Safe Summer Activities During COVID
We have partnered with the American Heart Association to spread Healthy for GOOD news to our members and beyond. Adventist Health Lodi Memorial and AHA are taking great strides to get information into businesses on how to help keep employees and families heart healthy, and they recently released this article. We hope it provides some information on heat safety and ways to get outside during COVID.
How to stay safe, healthy and cool this summer despite COVID-19 threat
Courtesy of the American Heart Association
With the arrival of warm weather, and the loosening of some lockdown restrictions from the coronavirus pandemic, it's only natural that people are itching to get outside.
But what summer activities are safe during a pandemic? And with many air-conditioned movie theaters, libraries, restaurants, and malls closed or limiting the number of visitors, where can people go to cool down?
The Centers for Disease Control and Prevention advises those without access to air-conditioned environments to take a cool shower or bath. Electric fans also can help. Swimming, when possible, is another surefire way to beat the heat.
Additionally, because of social distancing, many people are opting outside to exercise alone. Many of these people may be novices and are not acclimated to exercising in the heat or aware of the risks. It's best to wear light, loose clothing and exercise when temperatures are lower and the sun's rays aren't as intense. The likelihood of heat illnesses goes up with some medications, including diuretics, blood pressure-lowering medicines, antihistamines and many psychiatric drugs.
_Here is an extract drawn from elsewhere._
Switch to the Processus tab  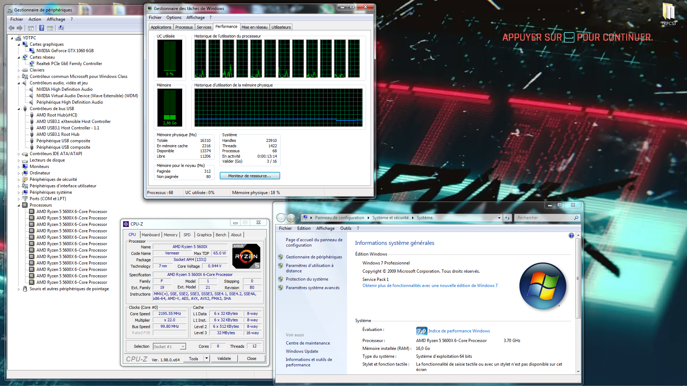pos(184,27)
Certain people need to be especially careful about exercising in the heat, including people who are older or have diabetes, cardiovascular disease or other medical concerns.
People with heat stroke symptoms should call 911 or go to an emergency room immediately. Those symptoms include:
– A temperature of 104 F or higher
– Confusion, changed personality or other altered mental states
– Reddish skin
– Nausea and vomiting
– Rapid, shallow breathing
– A rapid heartbeat
– A throbbing headache
For those with less severe symptoms, such as heat rash, excessive sweating and muscle pain or spasms, an air-conditioned environment is the rescue. Heat stroke happens mostly in populations that don't have access to air conditioning during heat waves such as the homeless, certain elderly people and children left in cars.
With water fountains and coolers potentially off-limits because of COVID-19, be prepared to carry an insulated water bottle and fill it with an ice-cold liquid you enjoy. But avoid alcohol, which can lead to dehydration and cause poor decision-making. Try adding some flavor by infusing your water with delicious fruit. Rising temperatures shouldn't stop you from jogging, hiking or spending time outside – but they should alert you to the danger of heat illnesses brought on by exertion. Be safe and have fun this summer.